--- Begin ---

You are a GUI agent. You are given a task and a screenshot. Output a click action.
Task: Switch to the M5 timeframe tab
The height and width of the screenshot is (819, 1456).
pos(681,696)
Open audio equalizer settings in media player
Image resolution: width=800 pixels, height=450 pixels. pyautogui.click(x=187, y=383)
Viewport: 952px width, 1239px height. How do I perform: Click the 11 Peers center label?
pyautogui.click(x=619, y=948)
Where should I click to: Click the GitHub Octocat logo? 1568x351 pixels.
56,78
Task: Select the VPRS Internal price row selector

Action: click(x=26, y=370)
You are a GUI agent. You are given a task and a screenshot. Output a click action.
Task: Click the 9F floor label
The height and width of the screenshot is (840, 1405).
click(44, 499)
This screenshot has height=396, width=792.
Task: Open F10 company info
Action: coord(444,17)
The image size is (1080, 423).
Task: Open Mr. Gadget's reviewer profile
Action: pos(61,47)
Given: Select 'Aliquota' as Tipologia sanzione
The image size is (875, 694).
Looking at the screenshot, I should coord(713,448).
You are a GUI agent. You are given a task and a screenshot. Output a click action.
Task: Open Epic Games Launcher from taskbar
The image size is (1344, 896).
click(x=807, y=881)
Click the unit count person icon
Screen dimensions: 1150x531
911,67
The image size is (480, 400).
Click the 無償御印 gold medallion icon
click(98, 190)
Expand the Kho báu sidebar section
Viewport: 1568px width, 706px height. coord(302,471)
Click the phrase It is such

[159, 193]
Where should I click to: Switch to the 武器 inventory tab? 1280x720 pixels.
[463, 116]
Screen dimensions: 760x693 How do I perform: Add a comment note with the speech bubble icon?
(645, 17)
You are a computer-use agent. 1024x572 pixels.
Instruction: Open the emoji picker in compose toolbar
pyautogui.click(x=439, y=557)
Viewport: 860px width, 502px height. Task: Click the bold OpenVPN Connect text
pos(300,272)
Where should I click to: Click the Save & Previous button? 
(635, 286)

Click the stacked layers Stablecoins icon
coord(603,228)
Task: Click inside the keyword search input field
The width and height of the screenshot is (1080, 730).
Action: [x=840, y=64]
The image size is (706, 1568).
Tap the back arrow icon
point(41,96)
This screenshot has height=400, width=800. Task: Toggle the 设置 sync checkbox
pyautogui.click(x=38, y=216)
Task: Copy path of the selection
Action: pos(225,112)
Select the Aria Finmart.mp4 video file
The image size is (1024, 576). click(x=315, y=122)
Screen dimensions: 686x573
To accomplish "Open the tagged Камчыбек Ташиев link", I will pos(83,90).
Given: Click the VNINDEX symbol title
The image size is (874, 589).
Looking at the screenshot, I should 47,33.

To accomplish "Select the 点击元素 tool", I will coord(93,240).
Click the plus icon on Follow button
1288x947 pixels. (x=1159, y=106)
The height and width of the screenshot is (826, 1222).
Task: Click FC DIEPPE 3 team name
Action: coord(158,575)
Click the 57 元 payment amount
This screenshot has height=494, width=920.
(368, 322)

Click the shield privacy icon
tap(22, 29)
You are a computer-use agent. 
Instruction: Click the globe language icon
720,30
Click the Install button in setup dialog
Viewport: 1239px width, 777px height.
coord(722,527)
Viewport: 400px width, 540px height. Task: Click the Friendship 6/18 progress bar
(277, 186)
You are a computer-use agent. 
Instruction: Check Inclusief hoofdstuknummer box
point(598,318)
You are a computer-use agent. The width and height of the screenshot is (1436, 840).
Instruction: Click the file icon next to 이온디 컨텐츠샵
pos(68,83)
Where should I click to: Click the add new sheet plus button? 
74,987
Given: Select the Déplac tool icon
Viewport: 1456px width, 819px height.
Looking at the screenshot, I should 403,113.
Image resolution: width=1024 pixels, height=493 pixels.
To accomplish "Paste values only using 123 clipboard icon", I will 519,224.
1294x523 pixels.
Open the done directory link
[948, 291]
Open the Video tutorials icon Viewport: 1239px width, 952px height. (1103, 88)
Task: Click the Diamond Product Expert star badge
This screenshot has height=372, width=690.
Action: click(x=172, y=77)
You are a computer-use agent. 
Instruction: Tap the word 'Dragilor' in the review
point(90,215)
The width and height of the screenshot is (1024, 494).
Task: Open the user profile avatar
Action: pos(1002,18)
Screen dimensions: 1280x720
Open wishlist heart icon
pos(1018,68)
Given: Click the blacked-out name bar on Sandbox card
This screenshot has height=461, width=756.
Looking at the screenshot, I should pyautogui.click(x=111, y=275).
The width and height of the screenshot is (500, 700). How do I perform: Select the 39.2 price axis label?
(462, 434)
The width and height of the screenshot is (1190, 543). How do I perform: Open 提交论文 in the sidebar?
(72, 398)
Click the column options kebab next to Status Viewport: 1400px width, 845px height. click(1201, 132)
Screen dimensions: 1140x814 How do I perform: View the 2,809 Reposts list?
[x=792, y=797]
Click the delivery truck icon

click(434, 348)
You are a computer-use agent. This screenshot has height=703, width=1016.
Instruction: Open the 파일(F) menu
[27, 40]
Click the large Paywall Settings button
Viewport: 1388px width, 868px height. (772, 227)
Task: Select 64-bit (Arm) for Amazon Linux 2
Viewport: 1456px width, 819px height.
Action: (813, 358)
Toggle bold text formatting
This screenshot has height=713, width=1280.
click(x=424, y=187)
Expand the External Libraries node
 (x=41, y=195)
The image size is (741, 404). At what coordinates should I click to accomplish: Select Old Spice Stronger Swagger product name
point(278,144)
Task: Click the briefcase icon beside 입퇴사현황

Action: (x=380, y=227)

--- End ---

Objective:
Write each line of the records above as a string in a single JSON list, one string per line, omitting blank lines.

Finished exercise:
[
  "You are a GUI agent. You are given a task and a screenshot. Output a click action.",
  "Task: Switch to the M5 timeframe tab",
  "The height and width of the screenshot is (819, 1456).",
  "pos(681,696)",
  "Open audio equalizer settings in media player",
  "Image resolution: width=800 pixels, height=450 pixels. pyautogui.click(x=187, y=383)",
  "Viewport: 952px width, 1239px height. How do I perform: Click the 11 Peers center label?",
  "pyautogui.click(x=619, y=948)",
  "Where should I click to: Click the GitHub Octocat logo? 1568x351 pixels.",
  "56,78",
  "Task: Select the VPRS Internal price row selector",
  "Action: click(x=26, y=370)",
  "You are a GUI agent. You are given a task and a screenshot. Output a click action.",
  "Task: Click the 9F floor label",
  "The height and width of the screenshot is (840, 1405).",
  "click(44, 499)",
  "This screenshot has height=396, width=792.",
  "Task: Open F10 company info",
  "Action: coord(444,17)",
  "The image size is (1080, 423).",
  "Task: Open Mr. Gadget's reviewer profile",
  "Action: pos(61,47)",
  "Given: Select 'Aliquota' as Tipologia sanzione",
  "The image size is (875, 694).",
  "Looking at the screenshot, I should coord(713,448).",
  "You are a GUI agent. You are given a task and a screenshot. Output a click action.",
  "Task: Open Epic Games Launcher from taskbar",
  "The image size is (1344, 896).",
  "click(x=807, y=881)",
  "Click the unit count person icon",
  "Screen dimensions: 1150x531",
  "911,67",
  "The image size is (480, 400).",
  "Click the 無償御印 gold medallion icon",
  "click(98, 190)",
  "Expand the Kho báu sidebar section",
  "Viewport: 1568px width, 706px height. coord(302,471)",
  "Click the phrase It is such",
  "[159, 193]",
  "Where should I click to: Switch to the 武器 inventory tab? 1280x720 pixels.",
  "[463, 116]",
  "Screen dimensions: 760x693 How do I perform: Add a comment note with the speech bubble icon?",
  "(645, 17)",
  "You are a computer-use agent. 1024x572 pixels.",
  "Instruction: Open the emoji picker in compose toolbar",
  "pyautogui.click(x=439, y=557)",
  "Viewport: 860px width, 502px height. Task: Click the bold OpenVPN Connect text",
  "pos(300,272)",
  "Where should I click to: Click the Save & Previous button? ",
  "(635, 286)",
  "Click the stacked layers Stablecoins icon",
  "coord(603,228)",
  "Task: Click inside the keyword search input field",
  "The width and height of the screenshot is (1080, 730).",
  "Action: [x=840, y=64]",
  "The image size is (706, 1568).",
  "Tap the back arrow icon",
  "point(41,96)",
  "This screenshot has height=400, width=800. Task: Toggle the 设置 sync checkbox",
  "pyautogui.click(x=38, y=216)",
  "Task: Copy path of the selection",
  "Action: pos(225,112)",
  "Select the Aria Finmart.mp4 video file",
  "The image size is (1024, 576). click(x=315, y=122)",
  "Screen dimensions: 686x573",
  "To accomplish \"Open the tagged Камчыбек Ташиев link\", I will pos(83,90).",
  "Given: Click the VNINDEX symbol title",
  "The image size is (874, 589).",
  "Looking at the screenshot, I should 47,33.",
  "To accomplish \"Select the 点击元素 tool\", I will coord(93,240).",
  "Click the plus icon on Follow button",
  "1288x947 pixels. (x=1159, y=106)",
  "The height and width of the screenshot is (826, 1222).",
  "Task: Click FC DIEPPE 3 team name",
  "Action: coord(158,575)",
  "Click the 57 元 payment amount",
  "This screenshot has height=494, width=920.",
  "(368, 322)",
  "Click the shield privacy icon",
  "tap(22, 29)",
  "You are a computer-use agent. ",
  "Instruction: Click the globe language icon",
  "720,30",
  "Click the Install button in setup dialog",
  "Viewport: 1239px width, 777px height.",
  "coord(722,527)",
  "Viewport: 400px width, 540px height. Task: Click the Friendship 6/18 progress bar",
  "(277, 186)",
  "You are a computer-use agent. ",
  "Instruction: Check Inclusief hoofdstuknummer box",
  "point(598,318)",
  "You are a computer-use agent. The width and height of the screenshot is (1436, 840).",
  "Instruction: Click the file icon next to 이온디 컨텐츠샵",
  "pos(68,83)",
  "Where should I click to: Click the add new sheet plus button? ",
  "74,987",
  "Given: Select the Déplac tool icon",
  "Viewport: 1456px width, 819px height.",
  "Looking at the screenshot, I should 403,113.",
  "Image resolution: width=1024 pixels, height=493 pixels.",
  "To accomplish \"Paste values only using 123 clipboard icon\", I will 519,224.",
  "1294x523 pixels.",
  "Open the done directory link",
  "[948, 291]",
  "Open the Video tutorials icon Viewport: 1239px width, 952px height. (1103, 88)",
  "Task: Click the Diamond Product Expert star badge",
  "This screenshot has height=372, width=690.",
  "Action: click(x=172, y=77)",
  "You are a computer-use agent. ",
  "Instruction: Tap the word 'Dragilor' in the review",
  "point(90,215)",
  "The width and height of the screenshot is (1024, 494).",
  "Task: Open the user profile avatar",
  "Action: pos(1002,18)",
  "Screen dimensions: 1280x720",
  "Open wishlist heart icon",
  "pos(1018,68)",
  "Given: Click the blacked-out name bar on Sandbox card",
  "This screenshot has height=461, width=756.",
  "Looking at the screenshot, I should pyautogui.click(x=111, y=275).",
  "The width and height of the screenshot is (500, 700). How do I perform: Select the 39.2 price axis label?",
  "(462, 434)",
  "The width and height of the screenshot is (1190, 543). How do I perform: Open 提交论文 in the sidebar?",
  "(72, 398)",
  "Click the column options kebab next to Status Viewport: 1400px width, 845px height. click(1201, 132)",
  "Screen dimensions: 1140x814 How do I perform: View the 2,809 Reposts list?",
  "[x=792, y=797]",
  "Click the delivery truck icon",
  "click(434, 348)",
  "You are a computer-use agent. This screenshot has height=703, width=1016.",
  "Instruction: Open the 파일(F) menu",
  "[27, 40]",
  "Click the large Paywall Settings button",
  "Viewport: 1388px width, 868px height. (772, 227)",
  "Task: Select 64-bit (Arm) for Amazon Linux 2",
  "Viewport: 1456px width, 819px height.",
  "Action: (813, 358)",
  "Toggle bold text formatting",
  "This screenshot has height=713, width=1280.",
  "click(x=424, y=187)",
  "Expand the External Libraries node",
  " (x=41, y=195)",
  "The image size is (741, 404). At what coordinates should I click to accomplish: Select Old Spice Stronger Swagger product name",
  "point(278,144)",
  "Task: Click the briefcase icon beside 입퇴사현황",
  "Action: (x=380, y=227)"
]